She peeled out of his grasp so he wouldn’t see her tears. Few things made her feel more fragile than how easy it was to make her cry.
“Elloven. Look at me.”
Elloven shook her head. She felt stupider by the moment, which she was ruining. Four kisses. One could be explained away, but he was telling her not to, so why could she not let him?
Jesstin’s palm turned her face toward his. She forgot her embarrassment, entranced by the sheen in his eyes and the fresh moisture gathering under his lower lids. “I’m only sorry if it’s not what you wanted. I should have asked first.”
“It’s...” Elloven cleared the hoarseness from the back of her throat. “I’m... Don’t be sorry...” She couldn’t finish.
He offered her a soft, downturned smile. “I’ve never been happier to see anyone. And I’ve never, ever wanted to kiss anyone more.”
Elloven cried into his hands like a proper fool, but the strange thing was she didn’t feel like one, not with him. Even her embarrassment was an instinctive reaction, a reflex. She was still working through a lifetime of others punishing her for emotion, or discouraging her from expressing any. Even in their worst moments together, she’d never felt that from Jesstin.
A knock on the door startled them both. Elloven turned away to clean her face while Jesstin answered. A couple of moments later, he kicked the door closed and carried a sloshing basin to the hearth on the other side of the room.
“Are you calling me filthy?” Jesstin laughed and dipped his finger in the water to test it. He splashed some over his face and rubbed at the dirt.
“It was, ah, for your clothing, but yes, wash yourself first, before you sully the water with—” She stopped. There was no recovering from that.
Jesstin grinned to himself as he stripped away his soiled clothing. He caught Elloven watching, and she quickly spun away, more flustered than ever. She’d been so cool and composed during their flirtations in the Night Soul, but she couldn’t even finish her words now. Her discomposure was so powerful, she was certain the whole of the Infinitum could feel it with her.
“How’s the pain?” she asked over her shoulder.
“Much better after a rest. I thought the place had actually finished me off.”
“Your fresh clothing... Let me...” Elloven’s face was as hot as if she were sitting next to the fire. She gathered the fallen garb, dropping the shirt as she reached for the pants, then dropped that too. She collected it all and shuffled toward him, faced away, and released it without looking.
“You’re being awfully strange around me,” Jesstin said. From the corner of her eye, she caught a flash of bare chest as he dried himself. “Was it the kissing?”
“I’m not really sure,” Elloven replied, because it was everything, really, all the moments and the incidents and the closeness and the betrayals. And yes, the kisses, but she’d liked those and wanted more, despite her apprehension of saying so, which was at least in part due to the fear of rejection. “My mind hasn’t caught up to the fact you’re really here.”
The sound of fabric sliding over flesh filled the brief silence. “I told you I’d come.”
“You also said you would be here quickly, but you never explained how.” She’d thrown out the first of her many questions and felt lighter already. “I know you didn’t take the roads.”
“I’m decent. You can look.”
Elloven nearly lost her words again at the sight of him in the crisp cobalt blouse, freshly mended vest, and gray trousers. It was so unlike what he normally wore, and she’d guessed a size too small, but that was only more distracting. His clean, tan skin took on a golden hue in the warm light of the hearth. “You’re evading the question. You evaded it when I asked before.”
She was unprepared for his lopsided grin, same as she’d been the first time he’d turned it on her. It was surely the same one that worked on the women he paraded around at his tavern, and... probably with Lexsea as well.

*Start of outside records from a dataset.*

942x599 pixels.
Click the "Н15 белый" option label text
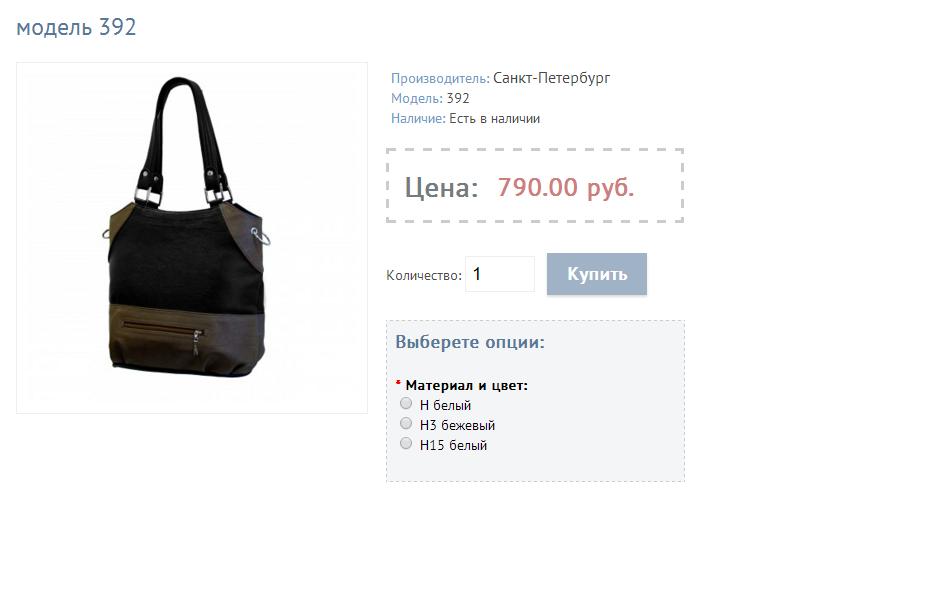(453, 445)

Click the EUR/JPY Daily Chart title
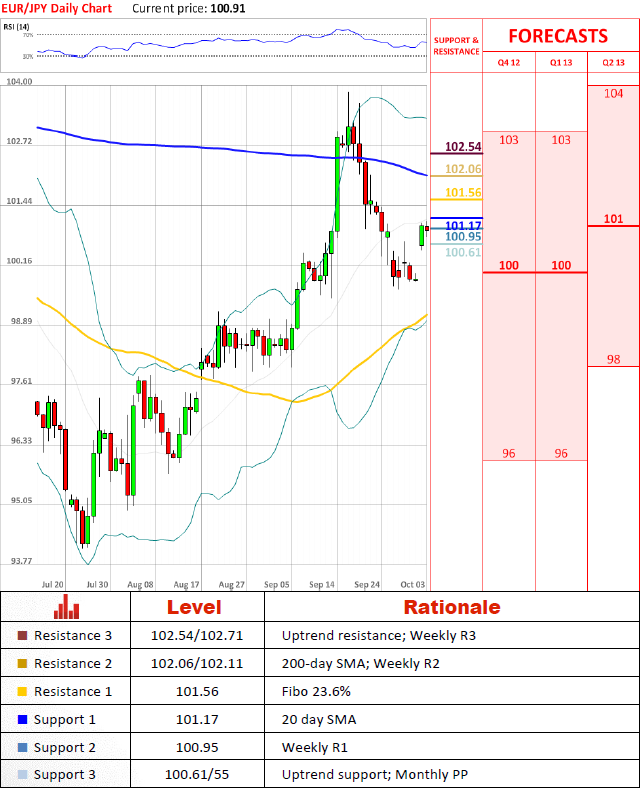[x=56, y=8]

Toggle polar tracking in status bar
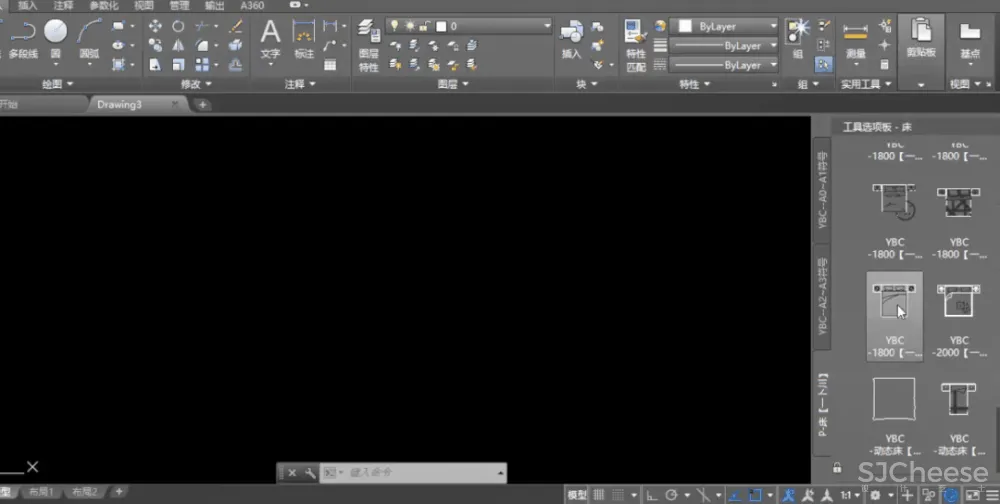click(672, 495)
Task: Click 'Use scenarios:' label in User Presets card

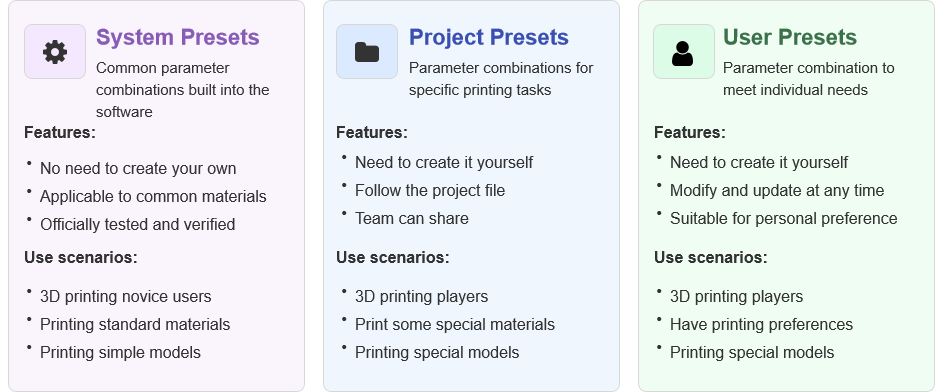Action: [x=711, y=257]
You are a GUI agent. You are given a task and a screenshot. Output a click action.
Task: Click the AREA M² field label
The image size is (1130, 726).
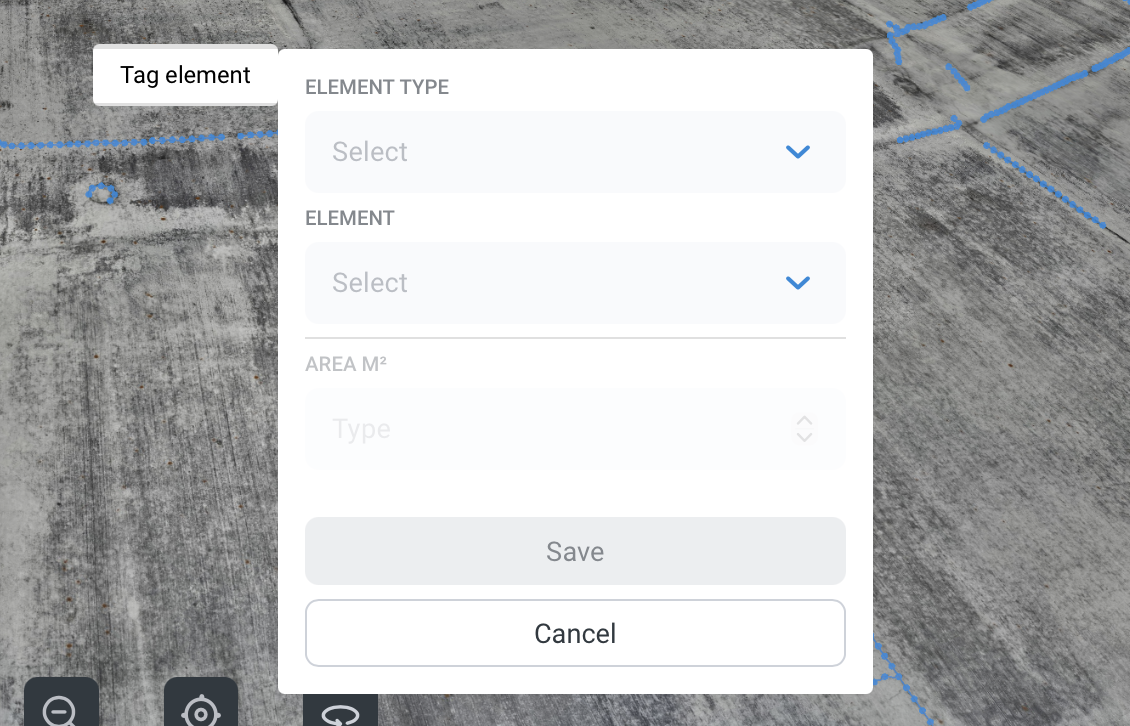346,364
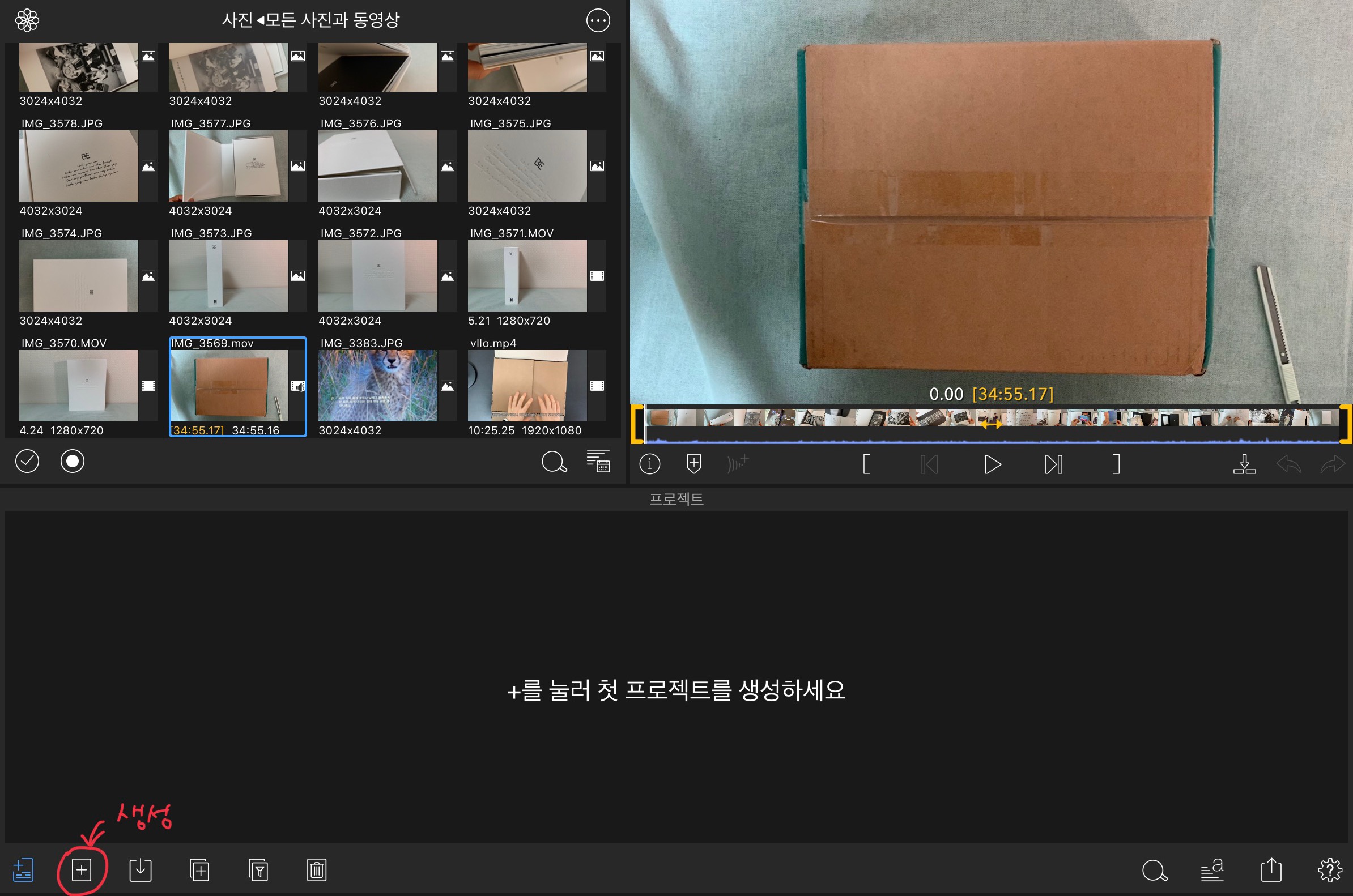
Task: Show clip info with the i icon
Action: 649,463
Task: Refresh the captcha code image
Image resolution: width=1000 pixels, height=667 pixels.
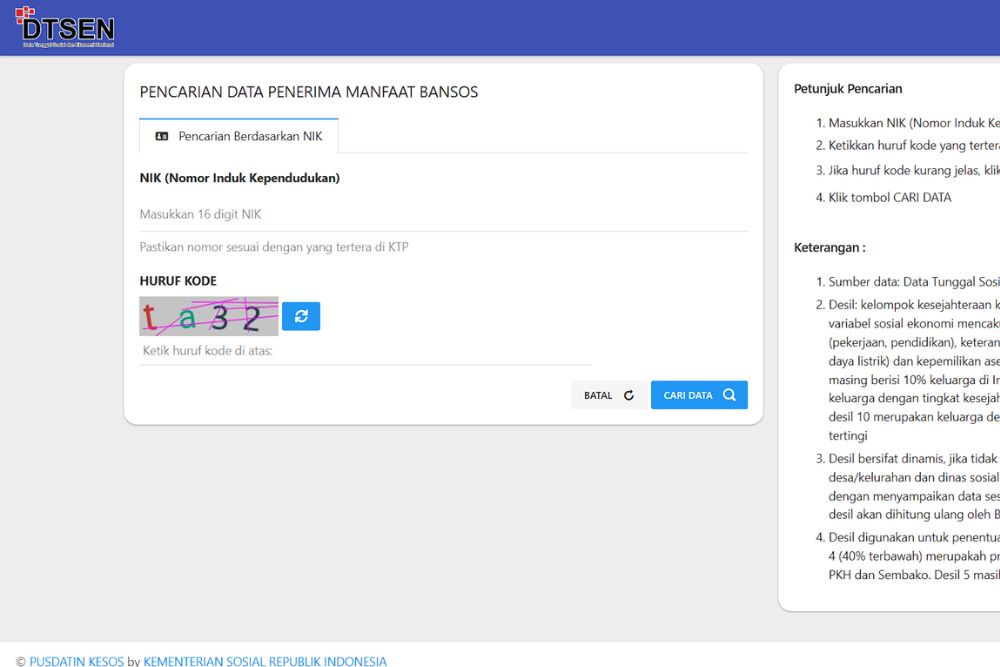Action: click(301, 316)
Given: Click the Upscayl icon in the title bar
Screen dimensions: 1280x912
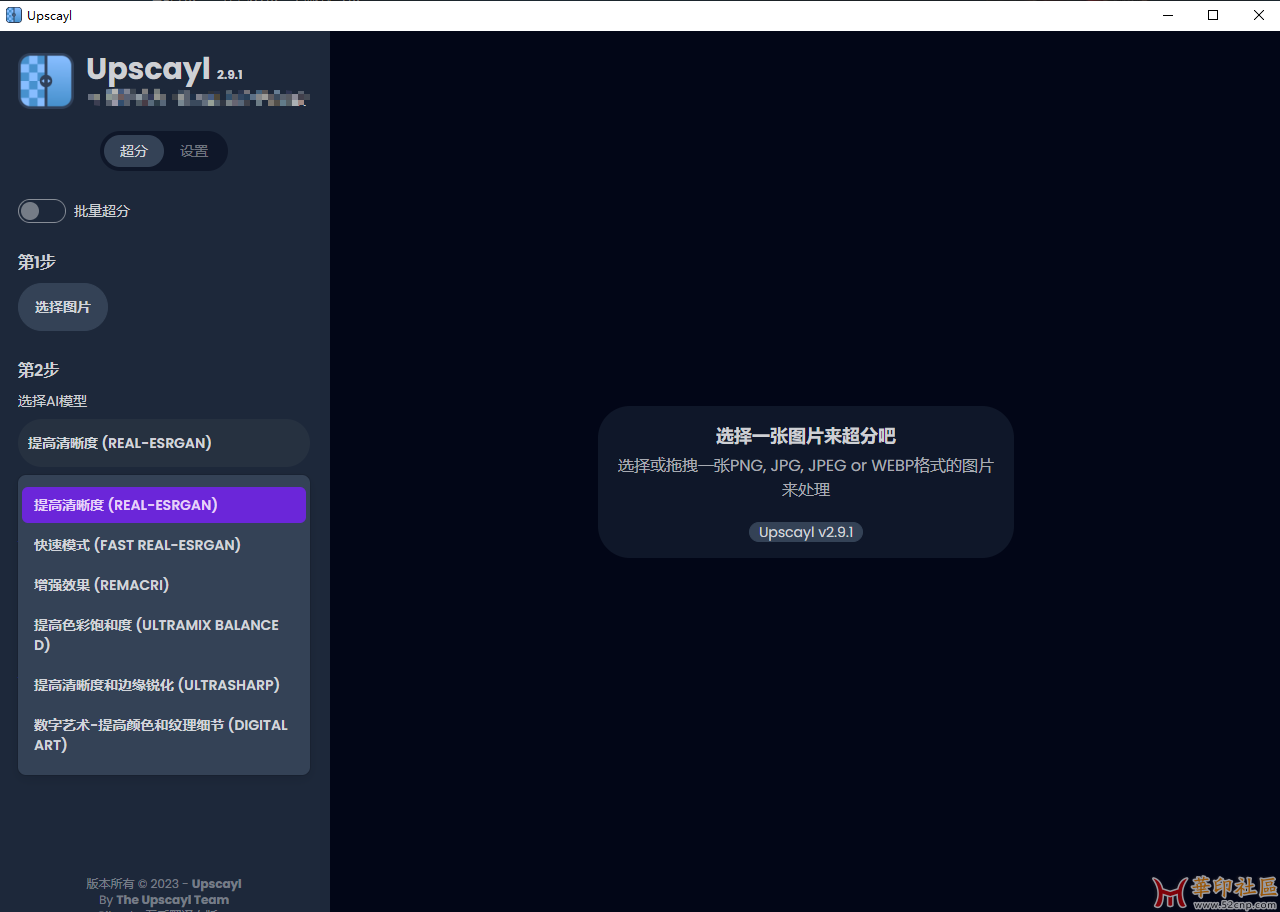Looking at the screenshot, I should coord(11,15).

“It’s a long story.” Jesstin finished buttoning his shirt. “This is your havre?”
“What?” she replied. He’d bewildered her with another sudden shift. She shouldn’t let him off the hook so easily, but more than anything else, even more than the truth, she wanted them not to be at odds. “It’s an inn, in the middle of a village that’s protected like the havres and cloisters are. All I know is it’s called Everspell. It’s popular, and it reminds me of Mythgarde a bit, the abundance of ill repute excluded.”
Jesstin’s smile grew broader and even warmer. “There’s always ill repute, Elloven, if you know where to look.”
Was she blushing? It certainly felt so. “Let me hang your clothes for you.” She moved to pick them up, but he caught her wrist in his fingers.
“We should talk about the night you... left.”
Her eyes followed the lump sliding down his throat.
So it was to be an entire evening of him taking her off her guard? Not this time, she decided. She had plenty to say about that night, but she didn’t have the heart to end their first evening together in quarrel. “How would you like to do something a little different instead?”
Jesstin’s hold on her relaxed. “You win. I’m intrigued.”
Elloven laughed under her breath. She was flirting. There was no other explanation for how incontestably tongue-tied she was in the heart of such strange exhilaration. “You’re a tavern man. I thought we might indulge in one of the Everspell establishments, for comparison’s sake.”